To my great surprise, the switch booted up as expected. I actually saw I2C devices connected to the bus this time as well:
# i2cdetect -l i2c-69 i2c i2c-41-mux (chan_id 19) I2C adapter i2c-97 i2c i2c-43-mux (chan_id 47) I2C adapter i2c-59 i2c i2c-40-mux (chan_id 9) I2C adapter i2c-87 i2c i2c-43-mux (chan_id 37) I2C adapter i2c-20 smbus i2c-9-mux (chan_id 0) SMBus adapter i2c-77 i2c i2c-41-mux (chan_id 27) I2C adapter i2c-10 smbus i2c-9-mux (chan_id 0) SMBus adapter i2c-67 i2c i2c-40-mux (chan_id 17) I2C adapter i2c-1 smbus SMBus iSMT adapter at dffd0000 SMBus adapter i2c-95 i2c i2c-43-mux (chan_id 45) I2C adapter i2c-57 i2c i2c-40-mux (chan_id 7) I2C adapter i2c-103 i2c i2c-42-mux (chan_id 53) I2C adapter ...

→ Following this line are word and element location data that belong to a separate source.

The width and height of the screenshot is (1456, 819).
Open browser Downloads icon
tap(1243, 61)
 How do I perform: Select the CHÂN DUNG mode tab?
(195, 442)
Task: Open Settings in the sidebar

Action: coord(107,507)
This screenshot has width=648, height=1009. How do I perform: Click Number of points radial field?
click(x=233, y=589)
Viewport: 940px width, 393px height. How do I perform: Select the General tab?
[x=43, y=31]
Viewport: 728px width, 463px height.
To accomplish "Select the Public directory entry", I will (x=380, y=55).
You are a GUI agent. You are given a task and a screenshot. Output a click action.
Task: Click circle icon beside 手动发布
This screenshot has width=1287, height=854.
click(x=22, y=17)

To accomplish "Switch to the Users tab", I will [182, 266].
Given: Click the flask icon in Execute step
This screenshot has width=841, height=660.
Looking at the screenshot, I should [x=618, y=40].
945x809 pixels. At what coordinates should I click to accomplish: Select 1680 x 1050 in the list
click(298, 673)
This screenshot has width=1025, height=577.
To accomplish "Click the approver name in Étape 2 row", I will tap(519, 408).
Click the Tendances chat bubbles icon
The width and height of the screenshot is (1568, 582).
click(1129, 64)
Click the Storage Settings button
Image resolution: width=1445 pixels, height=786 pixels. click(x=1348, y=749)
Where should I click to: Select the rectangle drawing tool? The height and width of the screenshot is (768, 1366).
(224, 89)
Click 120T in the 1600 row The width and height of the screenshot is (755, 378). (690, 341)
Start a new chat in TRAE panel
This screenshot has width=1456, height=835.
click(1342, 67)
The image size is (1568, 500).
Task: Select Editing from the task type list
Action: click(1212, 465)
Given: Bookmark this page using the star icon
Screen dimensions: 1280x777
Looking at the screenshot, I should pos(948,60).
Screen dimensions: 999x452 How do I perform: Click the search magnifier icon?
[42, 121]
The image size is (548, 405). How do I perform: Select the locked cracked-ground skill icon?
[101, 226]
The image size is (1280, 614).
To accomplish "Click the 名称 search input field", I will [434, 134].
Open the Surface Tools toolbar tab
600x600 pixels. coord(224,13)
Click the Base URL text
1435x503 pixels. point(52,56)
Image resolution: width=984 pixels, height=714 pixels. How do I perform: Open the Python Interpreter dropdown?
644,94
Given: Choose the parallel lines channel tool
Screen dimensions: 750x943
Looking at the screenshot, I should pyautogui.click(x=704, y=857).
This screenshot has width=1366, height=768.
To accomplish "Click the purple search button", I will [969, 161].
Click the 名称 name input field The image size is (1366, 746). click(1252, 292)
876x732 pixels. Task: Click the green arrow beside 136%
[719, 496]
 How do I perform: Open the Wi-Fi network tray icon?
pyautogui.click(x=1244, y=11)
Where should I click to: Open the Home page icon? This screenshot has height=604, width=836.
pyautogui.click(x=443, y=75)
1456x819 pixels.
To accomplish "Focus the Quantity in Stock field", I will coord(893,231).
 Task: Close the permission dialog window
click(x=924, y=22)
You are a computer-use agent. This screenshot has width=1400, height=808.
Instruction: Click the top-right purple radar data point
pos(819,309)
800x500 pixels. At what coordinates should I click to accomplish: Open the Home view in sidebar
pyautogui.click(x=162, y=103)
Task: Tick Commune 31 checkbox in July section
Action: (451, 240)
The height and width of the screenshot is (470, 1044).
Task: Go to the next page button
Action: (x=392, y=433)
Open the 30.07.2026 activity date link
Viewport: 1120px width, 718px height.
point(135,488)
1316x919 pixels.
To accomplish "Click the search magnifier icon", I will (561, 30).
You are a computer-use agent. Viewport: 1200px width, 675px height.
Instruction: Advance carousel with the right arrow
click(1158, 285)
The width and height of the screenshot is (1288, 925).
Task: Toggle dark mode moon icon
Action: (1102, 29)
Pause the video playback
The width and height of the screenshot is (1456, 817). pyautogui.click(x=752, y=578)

All the sensors were reporting values (previously only reporting ABSENT) and the system looked fully initialized.
$ net show system Hostname......... hostname Build............ Cumulus Linux 4.3.0 Uptime........... 4:36:03.790000 Model............ Cel REDSTONE CPU.............. x86_64 Intel Atom C2538 2.4 GHz Memory........... 4GB Disk............. 14.9GB ASIC............. Broadcom Trident2 BCM56854 Ports............ 48 x 10G-SFP+ & 6 x 40G-QSFP+ Part Number...... xxxxxxx Service Tag...... xxxxxxx Serial Number.... xxxxxxx Platform Name.... RANGELEY Product Name..... Redstone-XP D2060 Vendor Name...... CELESTICA ONIE Version..... 2014.08 Base MAC Address. xxxxxxx Manufacturer..... CELESTICA $ net show system sensors Fan1 (Fan Tray 1 ): OK Fan2 (Fan Tray 2 ): OK Fan3 (Fan Tray 3 ): OK Fan4 (Fan Tray 4 ): OK Fan5 (Fan Tray 1 ): OK Fan6 (Fan Tray 2 ): OK Fan7 (Fan Tray 3 ): OK Fan8 (Fan Tray 4 ): OK PSU1 : BAD PSU2 : OK PSU1Fan1 (PSU1 Fan ): ABSENT PSU1Temp1 (PSU1 Inlet Temp Sensor ): ABSENT PSU1Temp2 (PSU1 Max Temp Sensor ): ABSENT PSU2Fan1 (PSU2 Fan ): OK PSU2Temp1 (PSU2 Inlet Temp Sensor ): OK PSU2Temp2 (PSU2 Max Temp Sensor ): OK Temp1 (Intel CPU external sensor ): OK Temp2 (Rear Outlet Air sensor ): OK Temp3 (Front Outlet Air sensor ): OK Temp4 (Temp Sensor close to Networking ASIC ): OK Temp5 (Intel CPU die sensor ): OK Temp6 (Intel CPU die sensor ): OK Temp7 (Intel CPU die sensor ): OK Temp8 (Intel CPU die sensor ): OK
Success!
I ended up with a working switch that I can run lab experiments on again!
On a final note, I noticed the switch control plane refuses to boot up and output anything to the console without the ASIC daughterboard connected to it. This initially threw me off, as I wanted to test just the carrier board by itself. I am still not entirely certain why, I am guessing the POST process expects something to be present.